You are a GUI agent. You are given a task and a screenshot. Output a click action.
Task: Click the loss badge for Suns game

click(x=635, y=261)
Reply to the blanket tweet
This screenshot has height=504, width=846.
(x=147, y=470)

--

• **THE TASK**
Repeat the records above exactly, with nothing left out.

• **WORKED SOLUTION**
You are a GUI agent. You are given a task and a screenshot. Output a click action.
Task: Click the loss badge for Suns game

click(x=635, y=261)
Reply to the blanket tweet
This screenshot has height=504, width=846.
(x=147, y=470)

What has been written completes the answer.